Material to process:
___
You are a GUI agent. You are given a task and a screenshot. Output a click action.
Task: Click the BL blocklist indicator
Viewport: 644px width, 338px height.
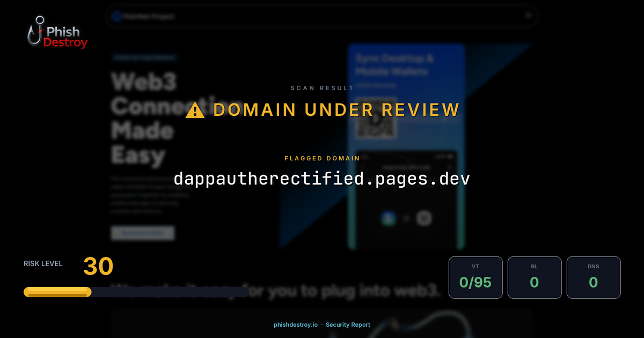pyautogui.click(x=535, y=277)
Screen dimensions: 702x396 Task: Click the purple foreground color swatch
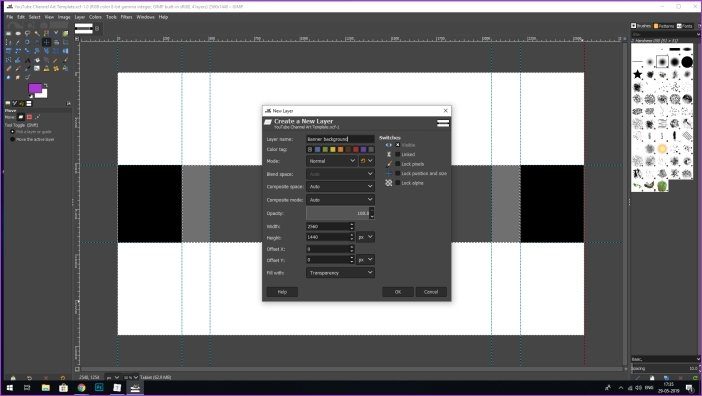[x=35, y=88]
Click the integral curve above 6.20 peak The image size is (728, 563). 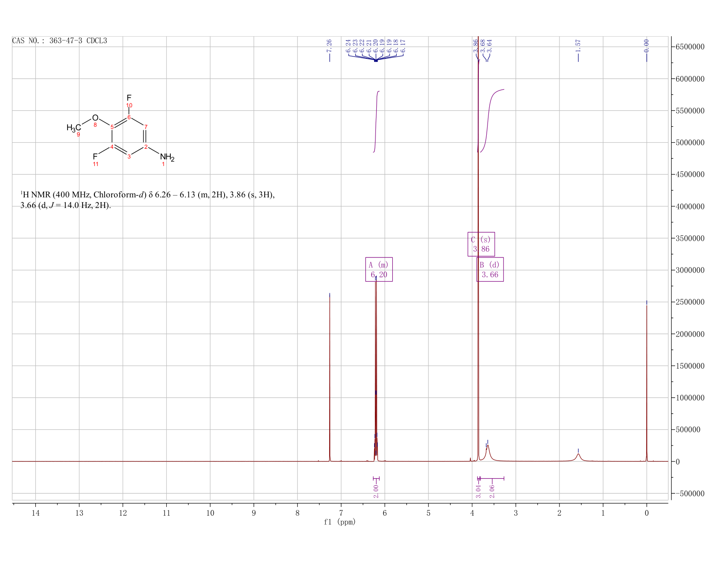[376, 121]
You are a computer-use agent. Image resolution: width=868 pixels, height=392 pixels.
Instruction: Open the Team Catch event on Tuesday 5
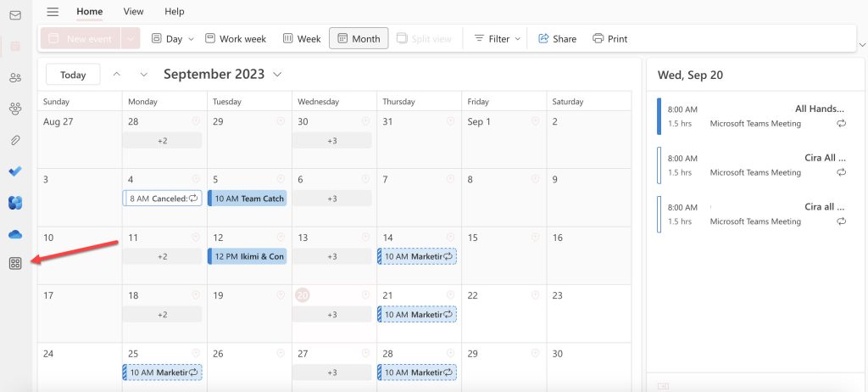pos(248,199)
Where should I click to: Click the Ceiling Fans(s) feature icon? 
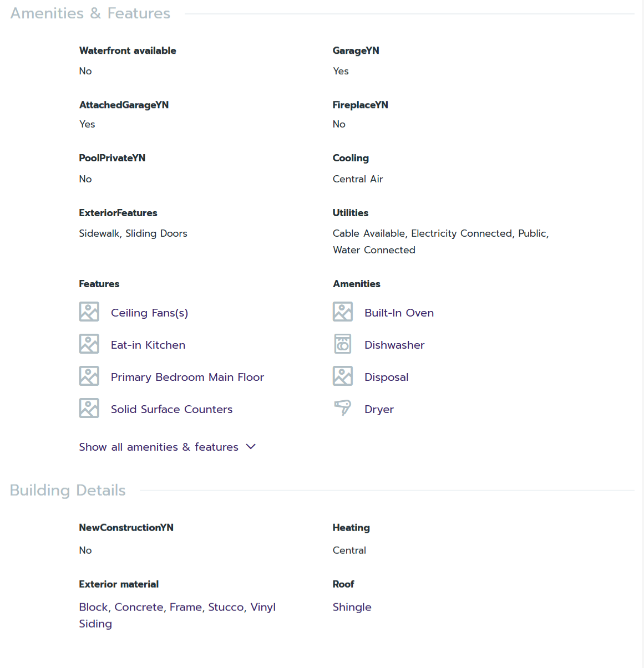(89, 312)
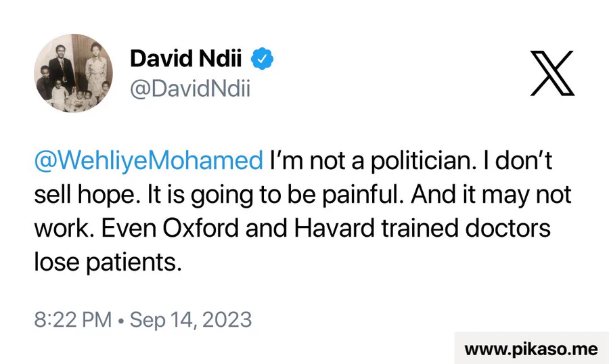Click the display name David Ndii

[187, 60]
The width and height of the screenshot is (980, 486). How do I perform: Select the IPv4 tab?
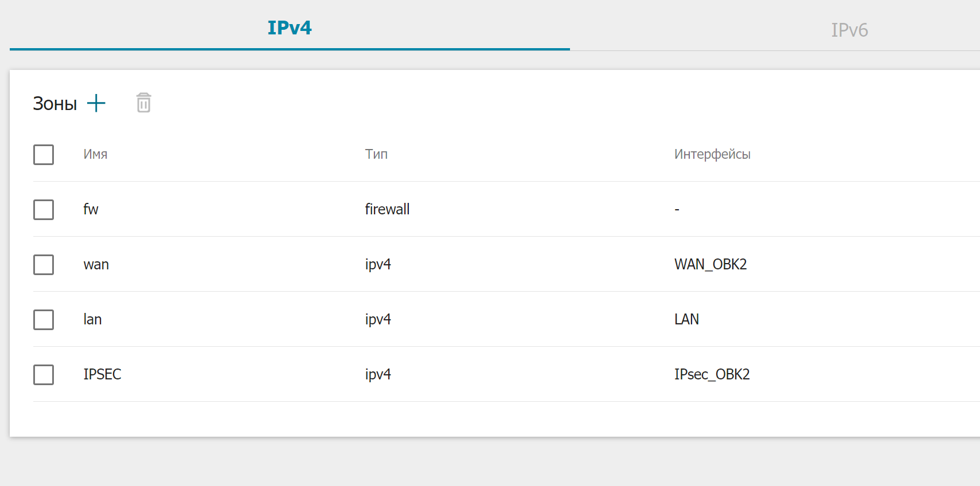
___
Leave every picture out, and reproduce exactly the lines from the line bearing "You are a computer-use" through the closing line of the material above.

You are a computer-use agent. Image resolution: width=868 pixels, height=392 pixels.
Instruction: Open the Team Catch event on Tuesday 5
pos(248,199)
Where should I click to: Click the Ceiling Fans(s) feature icon? 
(89, 312)
Click the display name David Ndii

[187, 60]
The width and height of the screenshot is (980, 486). How do I perform: Select the IPv4 tab?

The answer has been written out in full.